The Numer of Titles in the Netflix Library Is Down 50% the Past Four Years - imartin2k
http://exstreamist.com/the-numer-of-titles-in-the-netflix-library-is-down-50-over-the-past-four-years/
======
jandrese
A huge chunk of that is the Stars content that they lost a couple of years
ago. I still use the DVD by mail service because thanks to consumer protection
laws that don't exist for streaming services they can offer nearly everything
on DVD. However, even that has issues, as DVDs go out of print and then
Netflix's copies eventually attrition away to nothing from accumulated
shipping damage.

I knew the content companies would be dicks with the licensing. It's
inevitable. Streaming is so damn cheap compared to manufacturing disks and
setting up distribution channels and everything that it's inevitable the
companies would want to cut out the middle man.

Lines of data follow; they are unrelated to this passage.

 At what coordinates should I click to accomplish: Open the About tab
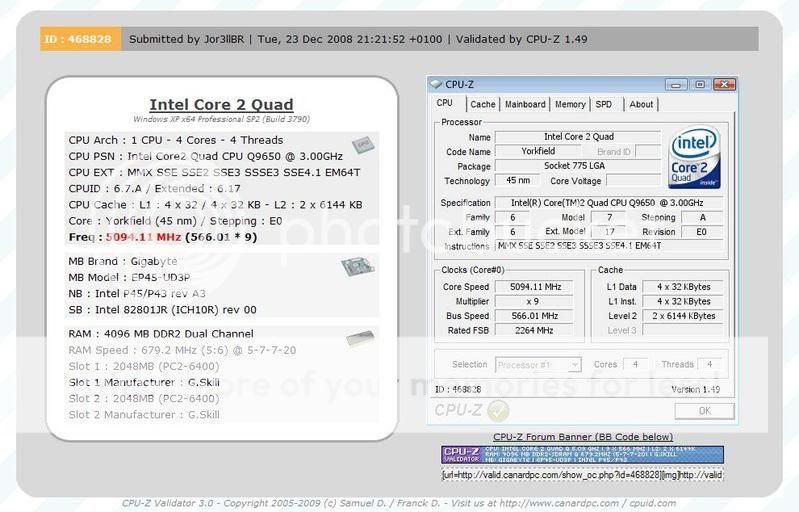(x=641, y=104)
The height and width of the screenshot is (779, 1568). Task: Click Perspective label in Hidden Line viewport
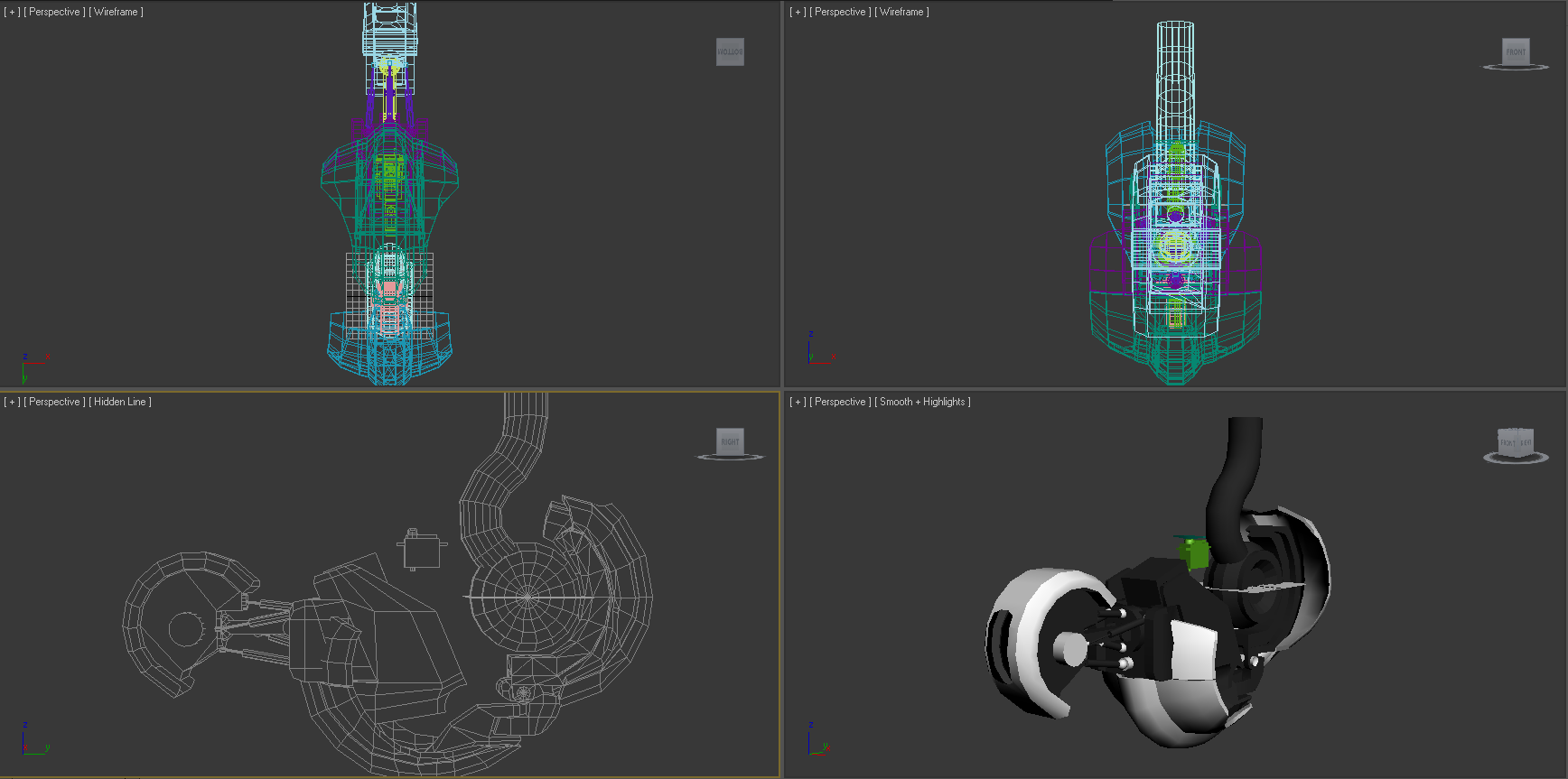point(54,402)
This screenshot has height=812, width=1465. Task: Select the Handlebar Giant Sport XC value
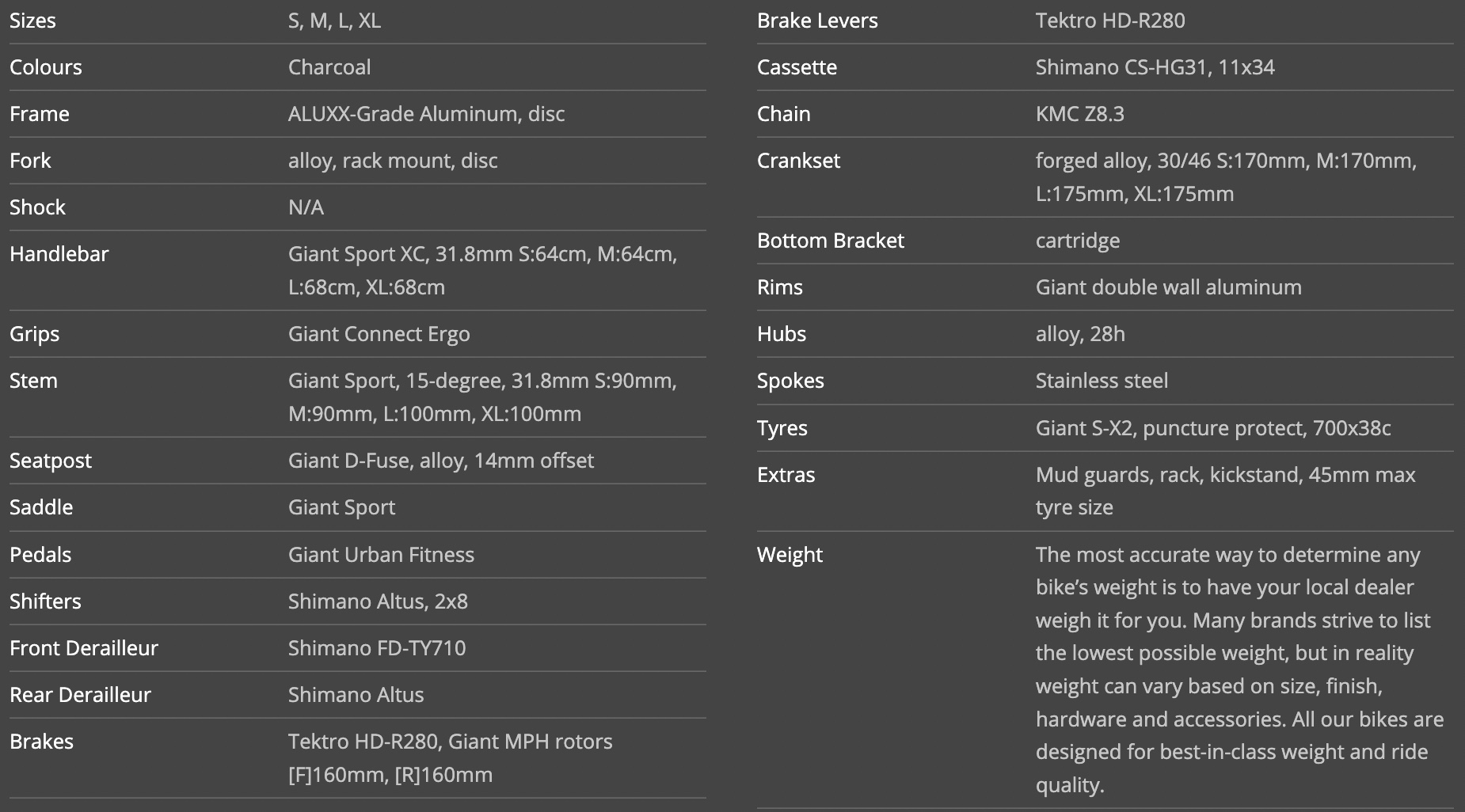tap(482, 271)
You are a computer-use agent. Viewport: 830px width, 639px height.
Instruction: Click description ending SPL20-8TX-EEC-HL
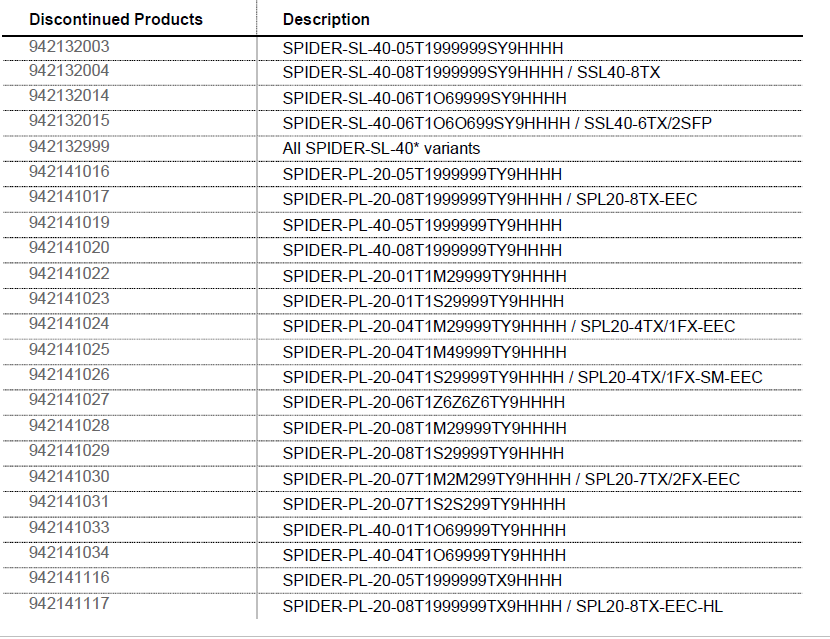tap(502, 606)
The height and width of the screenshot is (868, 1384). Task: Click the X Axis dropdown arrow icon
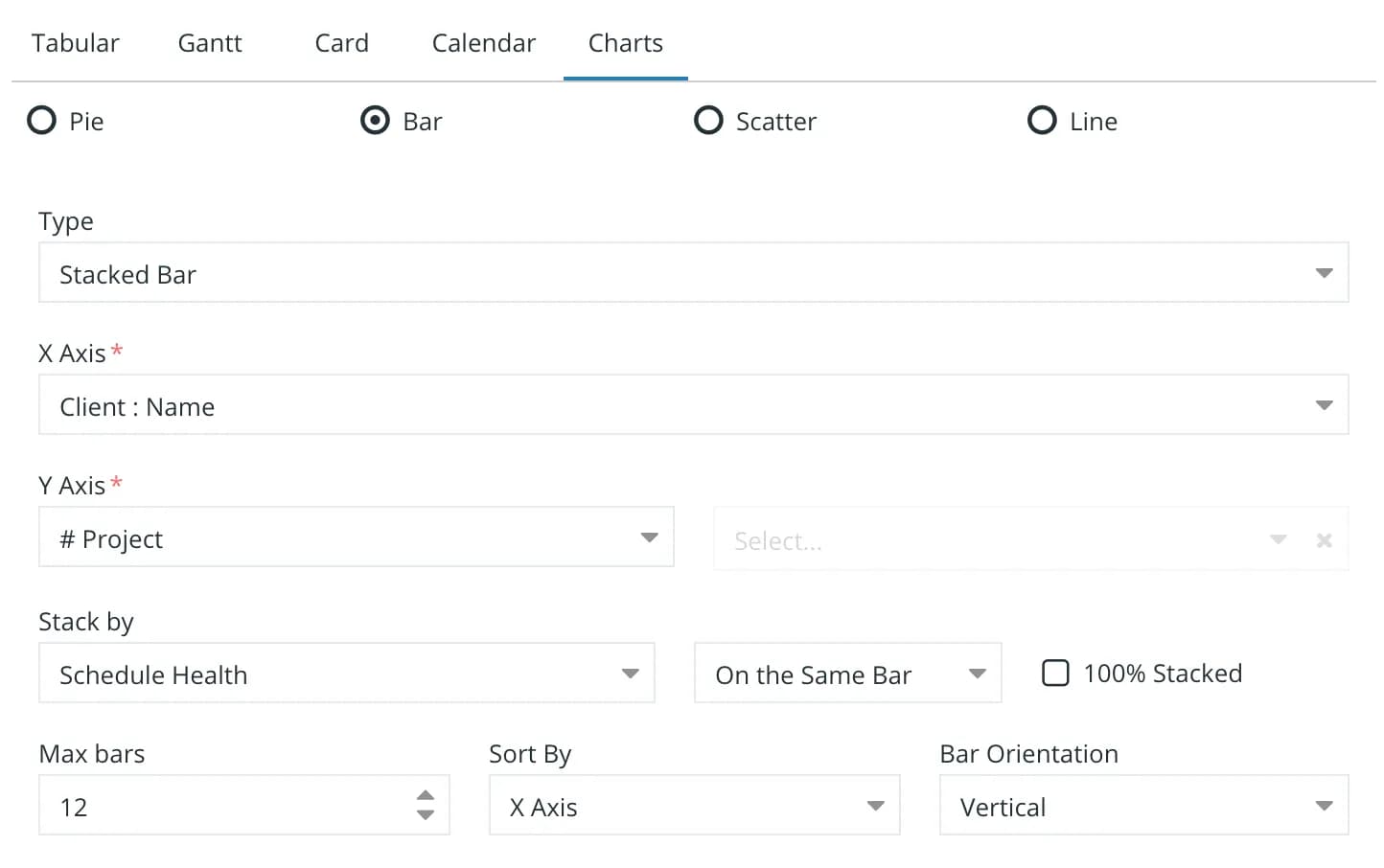click(x=1324, y=405)
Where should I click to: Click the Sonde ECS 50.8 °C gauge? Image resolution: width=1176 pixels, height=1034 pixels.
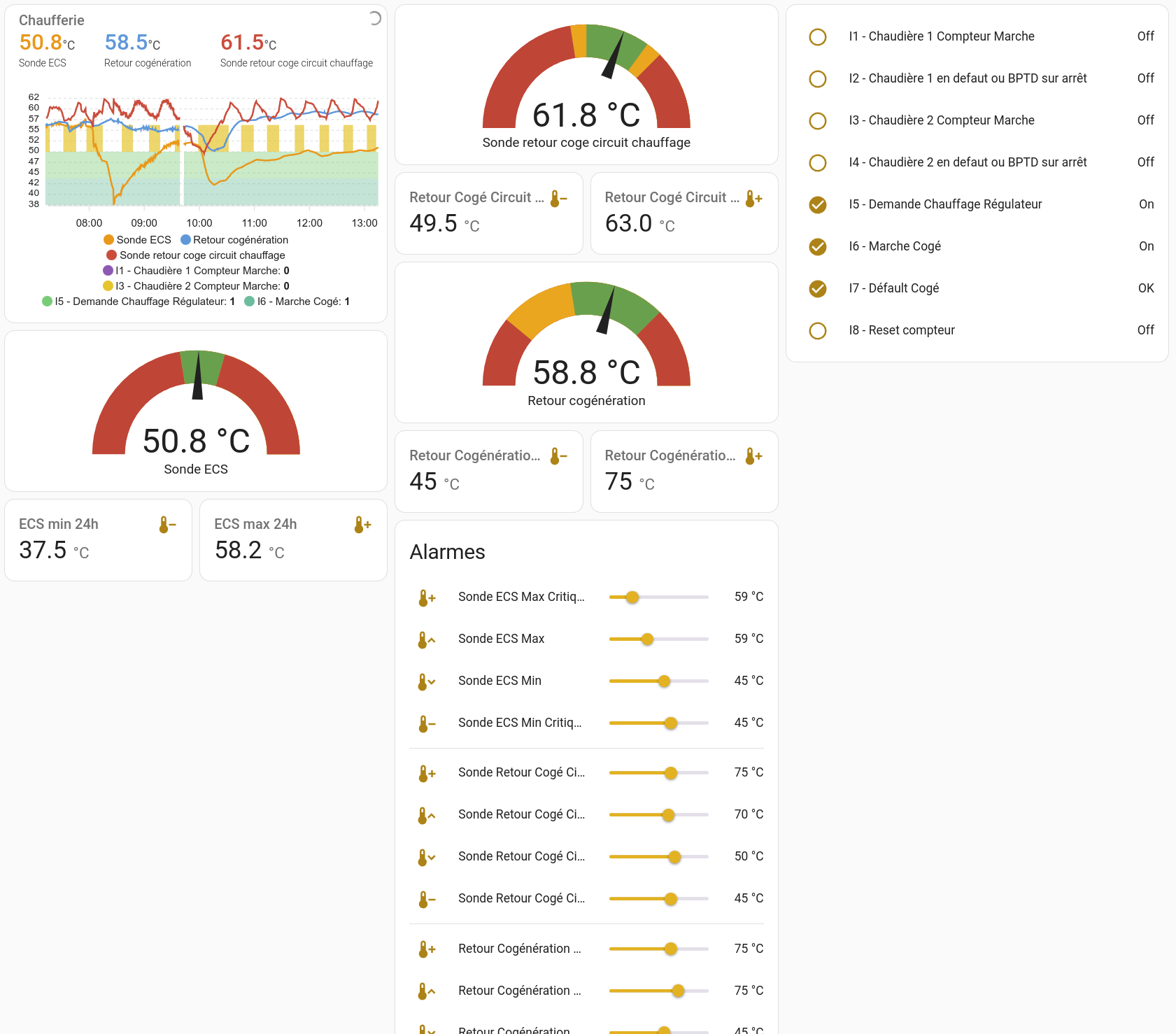(196, 411)
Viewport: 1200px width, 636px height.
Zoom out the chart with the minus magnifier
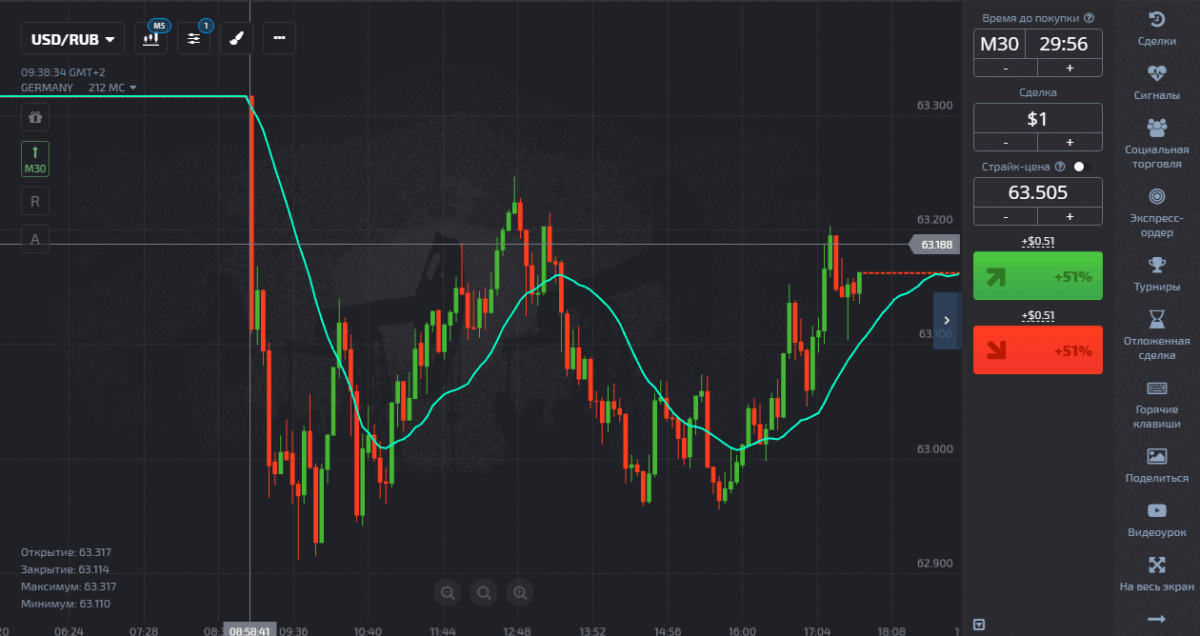[x=447, y=593]
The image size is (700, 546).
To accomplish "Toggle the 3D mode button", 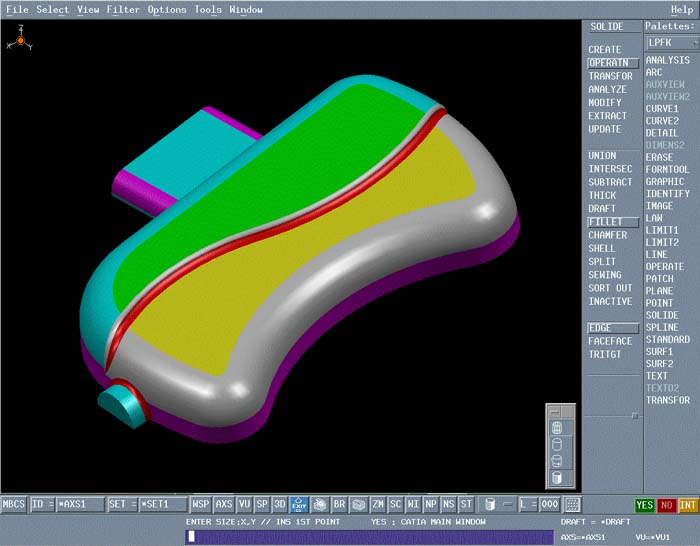I will click(280, 505).
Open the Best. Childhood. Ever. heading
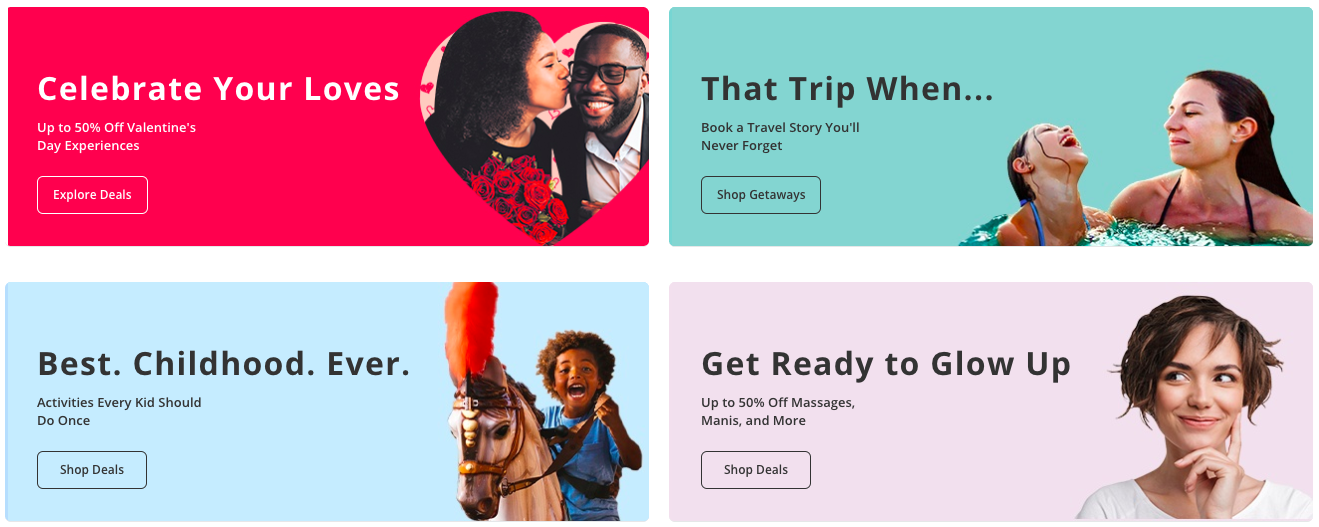1319x527 pixels. (x=224, y=363)

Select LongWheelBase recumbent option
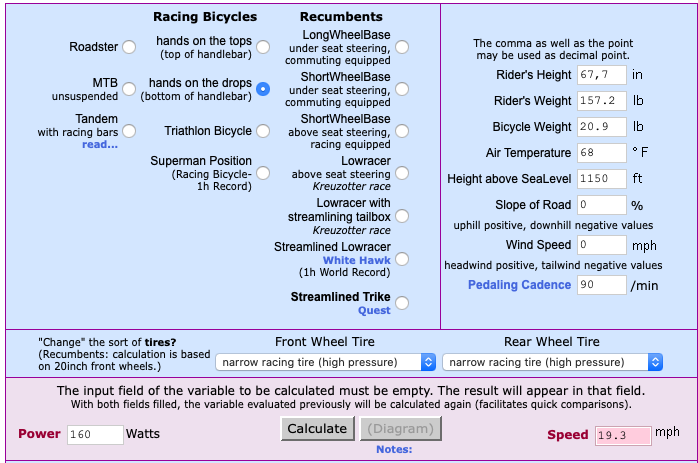click(402, 47)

Plus they want to be able to
charge a lot more money for the content, and you can't do that if it's on
Netflix. Streaming laws were written by the big corporate incumbents to
protect their revenue streams. They can not stand anything like the first sale
doctrine disaster to be repeated on goods that are made out of bits instead of
plastic.

------
herbst
"Pirate" Streaming is legal where i live and there is not a single streaming
site that has such a low offering as Netflix does. Even thought i think we
have the 5th biggest Netflix library world wide. Its really hard to pay for,
or so watching movies generally, when the offering is so bad compared to the
"free" offers.

------
__derek__
Anecdotally, I browsed the Prime Video offerings for the first time this past
weekend, and I found two TV series and a movie that I've wanted to watch but
couldn't because they were not offered on Netflix. Prime also had HBO shows,
which I could previously only access via HBO Go.